Dataset excerpts
────────────────────────────────────────
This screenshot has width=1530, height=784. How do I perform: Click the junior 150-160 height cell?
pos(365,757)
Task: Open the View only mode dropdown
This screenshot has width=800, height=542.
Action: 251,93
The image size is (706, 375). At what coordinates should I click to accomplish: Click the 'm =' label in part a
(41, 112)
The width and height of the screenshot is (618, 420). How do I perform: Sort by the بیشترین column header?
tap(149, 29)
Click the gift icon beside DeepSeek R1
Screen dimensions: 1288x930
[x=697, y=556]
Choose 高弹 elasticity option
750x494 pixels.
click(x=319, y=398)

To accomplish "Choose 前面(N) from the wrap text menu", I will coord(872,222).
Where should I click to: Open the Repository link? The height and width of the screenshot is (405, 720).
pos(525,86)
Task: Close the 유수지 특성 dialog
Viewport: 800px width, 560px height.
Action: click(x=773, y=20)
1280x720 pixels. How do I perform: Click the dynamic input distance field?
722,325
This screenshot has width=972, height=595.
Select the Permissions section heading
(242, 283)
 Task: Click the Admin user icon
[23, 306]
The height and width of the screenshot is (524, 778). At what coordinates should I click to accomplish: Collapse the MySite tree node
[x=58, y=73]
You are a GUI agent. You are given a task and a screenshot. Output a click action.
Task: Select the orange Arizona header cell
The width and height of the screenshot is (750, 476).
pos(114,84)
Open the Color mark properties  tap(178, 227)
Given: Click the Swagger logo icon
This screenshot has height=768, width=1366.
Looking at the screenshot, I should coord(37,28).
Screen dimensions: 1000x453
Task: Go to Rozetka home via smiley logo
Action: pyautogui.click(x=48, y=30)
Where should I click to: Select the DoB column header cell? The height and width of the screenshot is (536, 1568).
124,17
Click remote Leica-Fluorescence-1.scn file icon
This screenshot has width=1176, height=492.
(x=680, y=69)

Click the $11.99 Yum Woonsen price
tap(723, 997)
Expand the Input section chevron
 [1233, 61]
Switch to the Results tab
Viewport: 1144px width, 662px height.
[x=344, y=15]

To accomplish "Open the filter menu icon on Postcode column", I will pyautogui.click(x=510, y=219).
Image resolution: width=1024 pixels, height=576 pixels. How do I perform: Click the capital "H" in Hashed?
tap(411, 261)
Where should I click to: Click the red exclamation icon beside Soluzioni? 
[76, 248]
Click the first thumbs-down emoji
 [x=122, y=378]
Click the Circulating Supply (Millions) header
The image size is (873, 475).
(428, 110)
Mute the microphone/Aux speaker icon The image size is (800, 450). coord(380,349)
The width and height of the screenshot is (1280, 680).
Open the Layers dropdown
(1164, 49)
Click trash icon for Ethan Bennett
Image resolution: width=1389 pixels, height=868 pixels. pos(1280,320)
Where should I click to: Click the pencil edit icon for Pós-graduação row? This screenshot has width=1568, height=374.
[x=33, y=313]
────────────────────────────────────────
* **What the task asks**:
Set down all of the data above again, exactly.

* **Task output**:
This screenshot has width=1530, height=784. How do I perform: Click the junior 150-160 height cell?
pos(365,757)
Task: Open the View only mode dropdown
This screenshot has width=800, height=542.
Action: 251,93
The image size is (706, 375). At what coordinates should I click to accomplish: Click the 'm =' label in part a
(41, 112)
The width and height of the screenshot is (618, 420). How do I perform: Sort by the بیشترین column header?
tap(149, 29)
Click the gift icon beside DeepSeek R1
Screen dimensions: 1288x930
[x=697, y=556]
Choose 高弹 elasticity option
750x494 pixels.
click(x=319, y=398)

To accomplish "Choose 前面(N) from the wrap text menu", I will coord(872,222).
Where should I click to: Open the Repository link? The height and width of the screenshot is (405, 720).
pos(525,86)
Task: Close the 유수지 특성 dialog
Viewport: 800px width, 560px height.
Action: click(x=773, y=20)
1280x720 pixels. How do I perform: Click the dynamic input distance field?
722,325
This screenshot has width=972, height=595.
Select the Permissions section heading
(242, 283)
 Task: Click the Admin user icon
[23, 306]
The height and width of the screenshot is (524, 778). At what coordinates should I click to accomplish: Collapse the MySite tree node
[x=58, y=73]
You are a GUI agent. You are given a task and a screenshot. Output a click action.
Task: Select the orange Arizona header cell
The width and height of the screenshot is (750, 476).
pos(114,84)
Open the Color mark properties  tap(178, 227)
Given: Click the Swagger logo icon
This screenshot has height=768, width=1366.
Looking at the screenshot, I should coord(37,28).
Screen dimensions: 1000x453
Task: Go to Rozetka home via smiley logo
Action: pyautogui.click(x=48, y=30)
Where should I click to: Select the DoB column header cell? The height and width of the screenshot is (536, 1568).
124,17
Click remote Leica-Fluorescence-1.scn file icon
This screenshot has width=1176, height=492.
(x=680, y=69)

Click the $11.99 Yum Woonsen price
tap(723, 997)
Expand the Input section chevron
 [1233, 61]
Switch to the Results tab
Viewport: 1144px width, 662px height.
[x=344, y=15]

To accomplish "Open the filter menu icon on Postcode column", I will pyautogui.click(x=510, y=219).
Image resolution: width=1024 pixels, height=576 pixels. How do I perform: Click the capital "H" in Hashed?
tap(411, 261)
Where should I click to: Click the red exclamation icon beside Soluzioni? 
[76, 248]
Click the first thumbs-down emoji
 [x=122, y=378]
Click the Circulating Supply (Millions) header
The image size is (873, 475).
(428, 110)
Mute the microphone/Aux speaker icon The image size is (800, 450). coord(380,349)
The width and height of the screenshot is (1280, 680).
Open the Layers dropdown
(1164, 49)
Click trash icon for Ethan Bennett
Image resolution: width=1389 pixels, height=868 pixels. pos(1280,320)
Where should I click to: Click the pencil edit icon for Pós-graduação row? This screenshot has width=1568, height=374.
[x=33, y=313]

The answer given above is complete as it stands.